White Elephant in Development

One of the things plaguing development, especially local development is the proliferation of ‘white elephant projects’. ‘White elephant projects’ are ones that are constructed with the best intentions and for the simplest reasons (bathrooms or wells for instance), but are not utilized by the community after the project is completed. Obviously, this is a waste of resources for human capital, financial capital, and time.

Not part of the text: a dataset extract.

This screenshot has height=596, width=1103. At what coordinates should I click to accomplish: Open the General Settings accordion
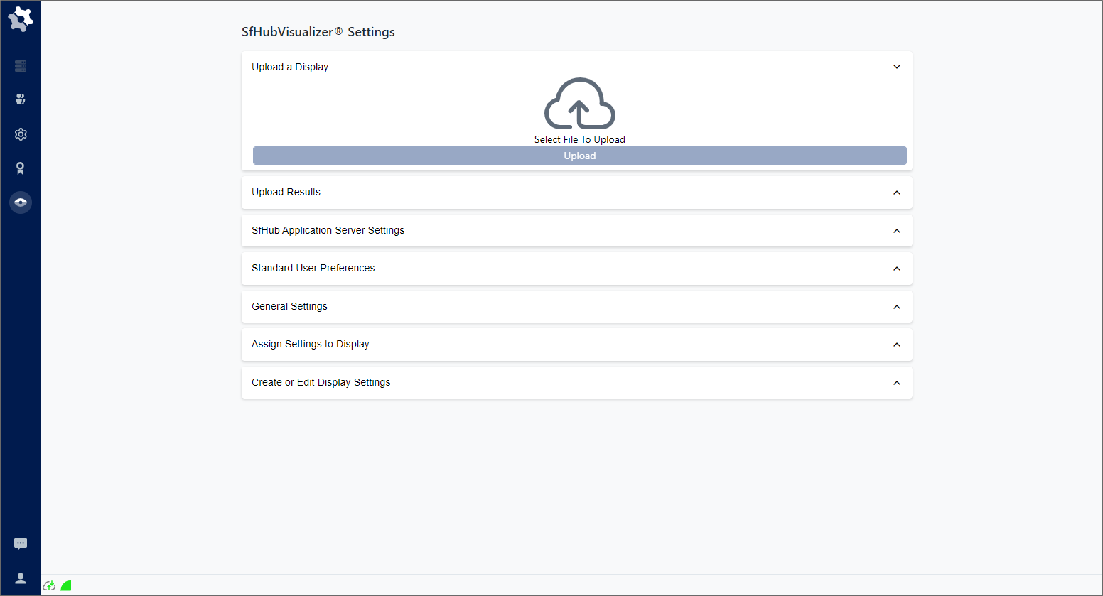point(896,307)
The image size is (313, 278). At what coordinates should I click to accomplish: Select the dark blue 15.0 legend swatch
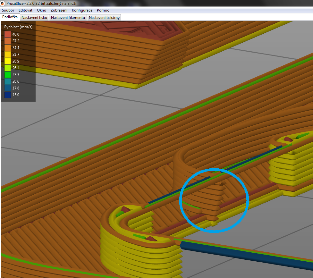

Largely, white elephant projects come about when not enough research is done in the community beforehand. Research and conversations and the community needs, customs, behaviors, and beliefs. I am often reminded of a story passed onto me from a Wooster grad about a white elephant project in Africa. An NGO saw that women in the community had to walk an hour to the river to get water, and then carry it back. Therefore, it only made sense to build a well close by as to cut down on the transportation time. Well, the NGO successfully built the well but it was never used. The women continued their hour walk down to the river with their buckets and ignored the well. When asking why the women did not use the well and continued with what seemed a slightly absurd practice, the women commented that collecting water was a social event. The time spent collecting water was time spent outside the house and time with their neighbors and friends. While collecting water, the women would chat, pass gossip and news, and just socialize. By using the well, an important part of the women’s social life was being reduced. Perhaps if the NGO took this into account, they may have planned differently or included a project or initiative to make up for the lost social gains of water collecting.
One of the things that Peace Corps in Peru presses is a behavioral evaluation model, which seeks to examine why people do certain practices (not use condoms, use campo abierto) and then to examine how these practices can be changed. This is part of the reason why the first three months at site, we actually don’t do any projects. Instead, we do community diagnostic work such as interviews, community mapping, FREESOP, and seasonal calendars to better understand how the community works. These create conversations between the volunteer and the community to exchange information about the community but also about the volunteer and allow both to get comfortable with each other. The idea is, with community information and community input, the volunteer and the community can formulate plans and projects that the community sees as necessary and wants.